• **MATERIAL SUPPLIED**
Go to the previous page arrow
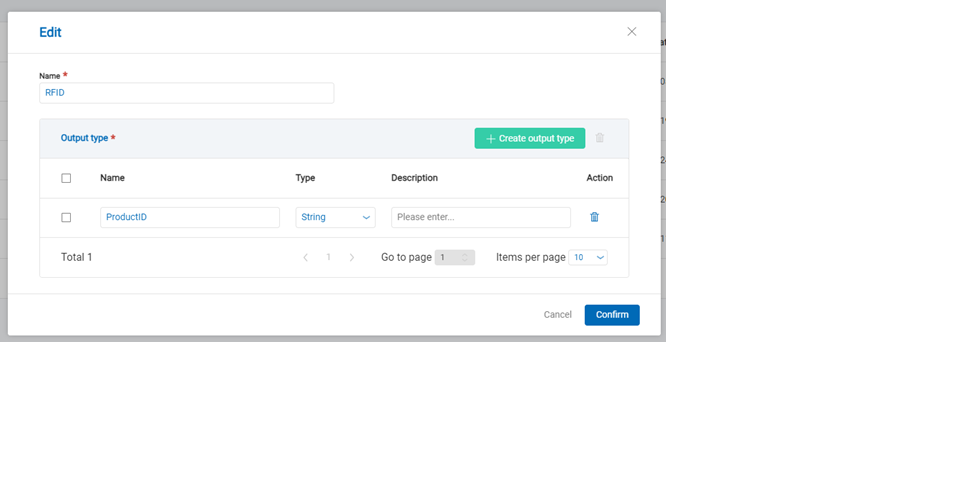(x=306, y=258)
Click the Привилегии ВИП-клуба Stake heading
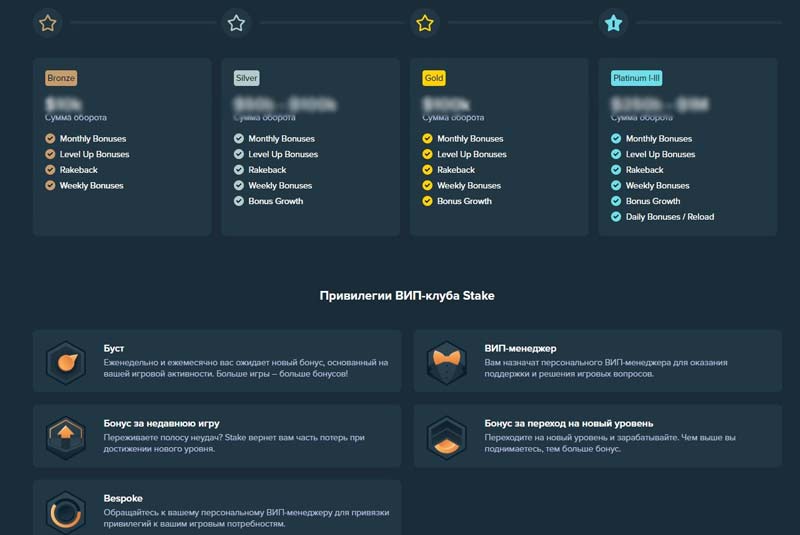 click(x=407, y=296)
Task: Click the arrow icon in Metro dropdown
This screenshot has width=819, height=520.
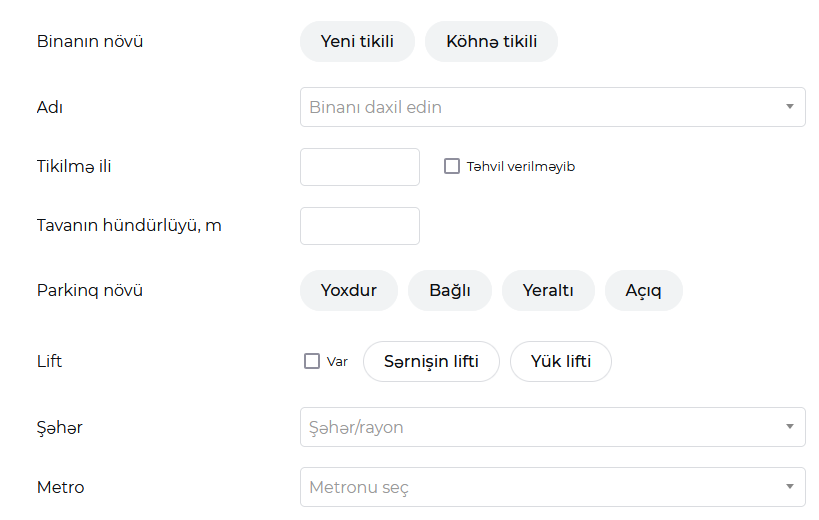Action: pyautogui.click(x=790, y=487)
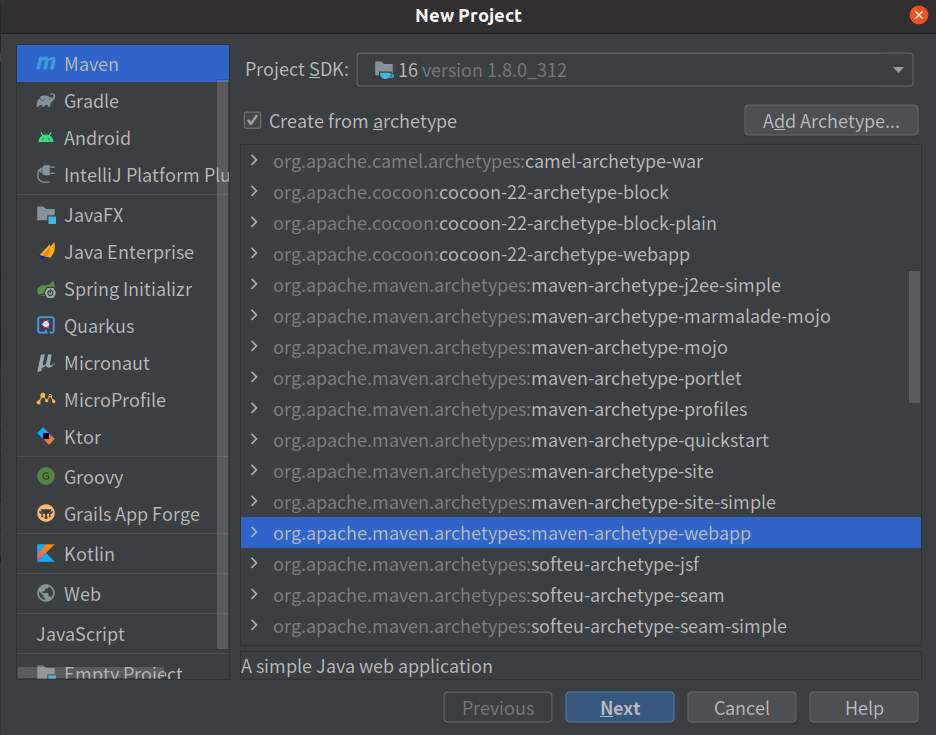Select the Gradle elephant icon
This screenshot has width=936, height=735.
[46, 101]
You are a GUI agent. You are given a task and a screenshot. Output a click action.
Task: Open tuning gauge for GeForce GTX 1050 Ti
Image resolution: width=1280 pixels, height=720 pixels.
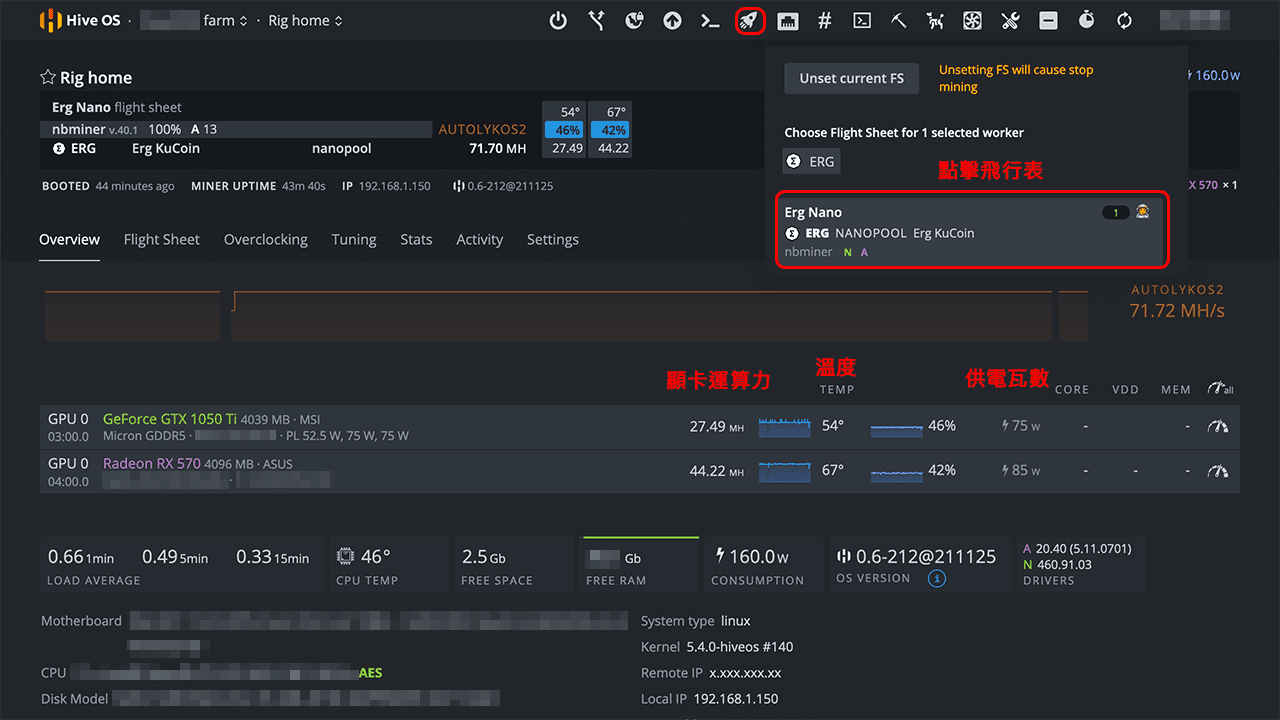pos(1217,426)
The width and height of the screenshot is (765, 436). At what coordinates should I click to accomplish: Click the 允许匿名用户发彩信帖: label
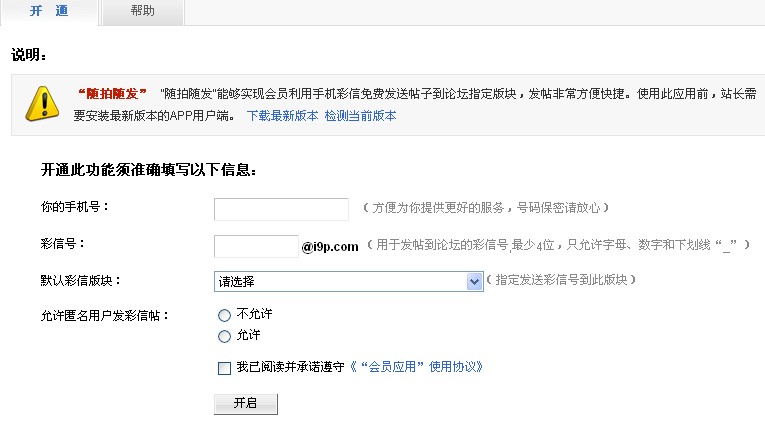[x=104, y=316]
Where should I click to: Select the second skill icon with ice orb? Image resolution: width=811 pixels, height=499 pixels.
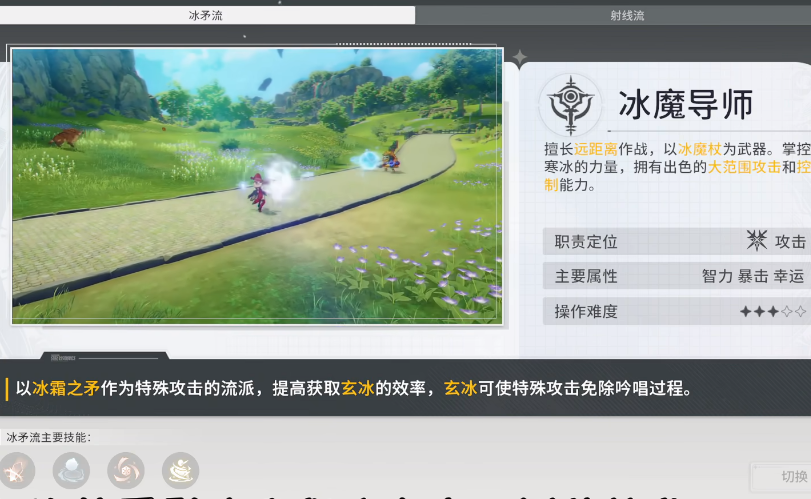point(71,469)
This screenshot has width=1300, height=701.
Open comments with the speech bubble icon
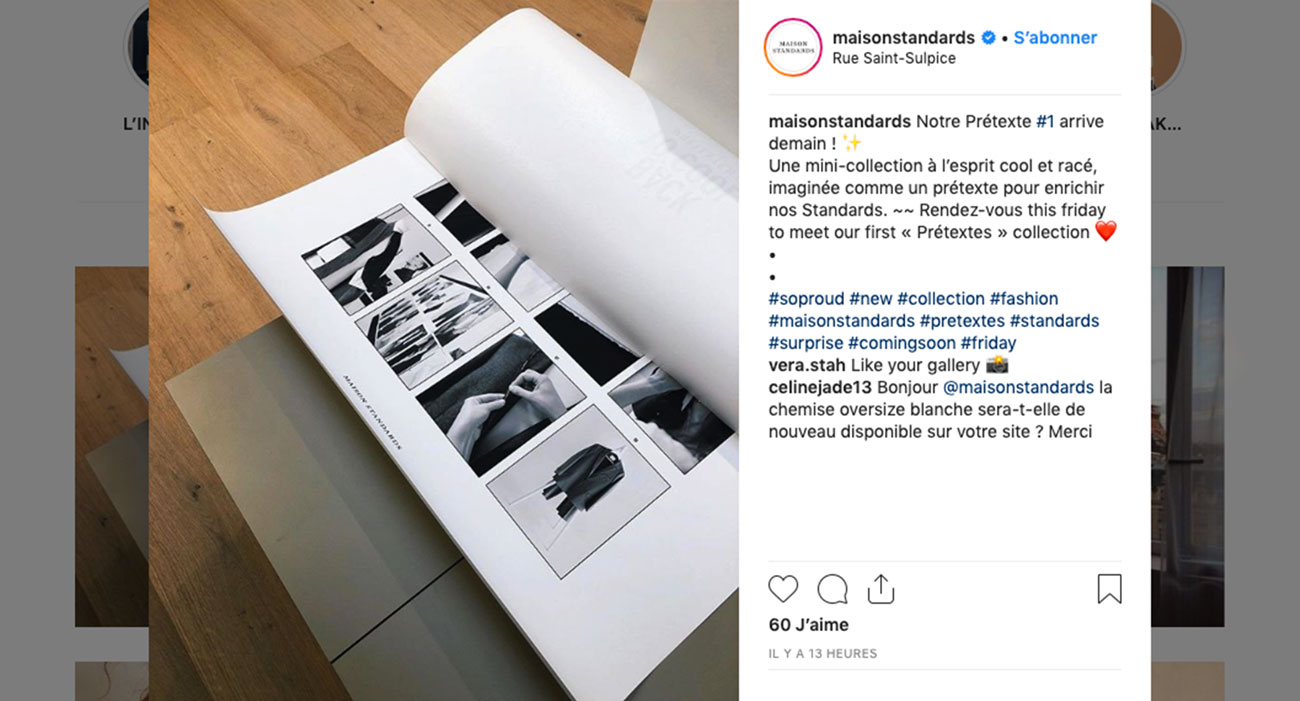click(832, 589)
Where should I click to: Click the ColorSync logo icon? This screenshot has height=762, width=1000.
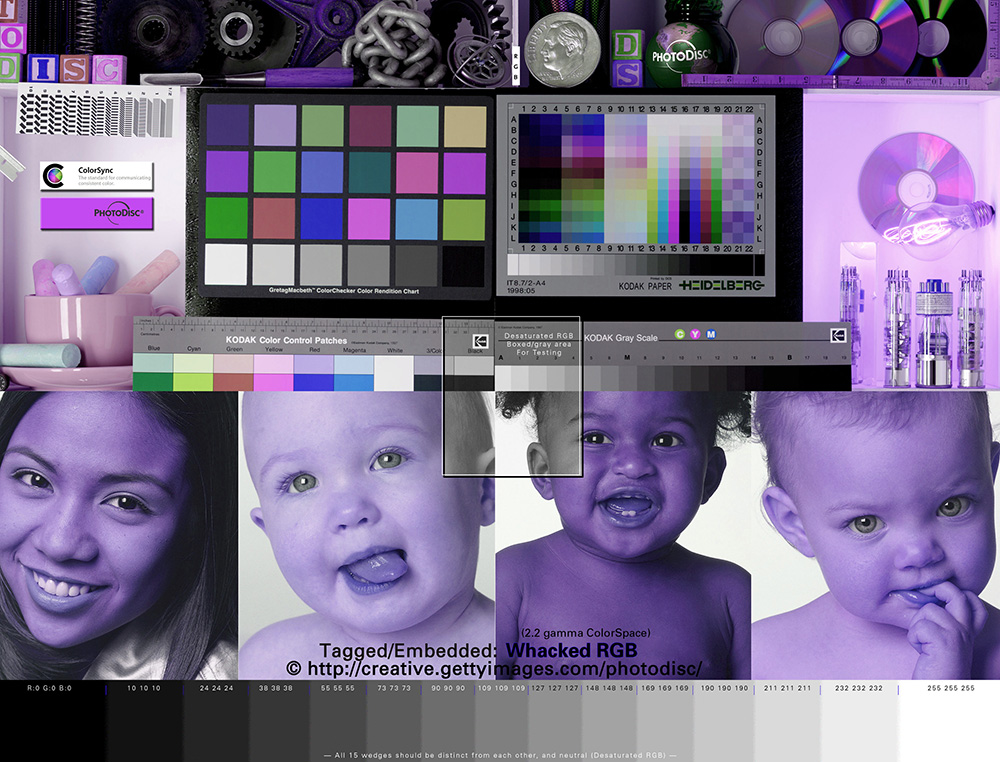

• **ASSIGNMENT**
Could you output all the entries above exactly as written, leaving out the pictures?

• **YOUR SOLUTION**
Go to the previous page arrow
(x=306, y=258)
Click the Привилегии ВИП-клуба Stake heading
 click(x=407, y=296)
Task: Click the arrow icon in Metro dropdown
This screenshot has width=819, height=520.
Action: pyautogui.click(x=790, y=487)
Select the Gradle elephant icon
This screenshot has width=936, height=735.
[46, 101]
You are a GUI agent. You are given a task and a screenshot. Output a click action.
Task: Open tuning gauge for GeForce GTX 1050 Ti
Image resolution: width=1280 pixels, height=720 pixels.
pos(1217,426)
The width and height of the screenshot is (765, 436). At what coordinates should I click to accomplish: Click the 允许匿名用户发彩信帖: label
[x=104, y=316]
Where should I click to: Select the second skill icon with ice orb? Image resolution: width=811 pixels, height=499 pixels.
point(71,469)
This screenshot has width=1300, height=701.
Open comments with the speech bubble icon
click(832, 589)
Where should I click to: Click the ColorSync logo icon? This screenshot has height=762, width=1000.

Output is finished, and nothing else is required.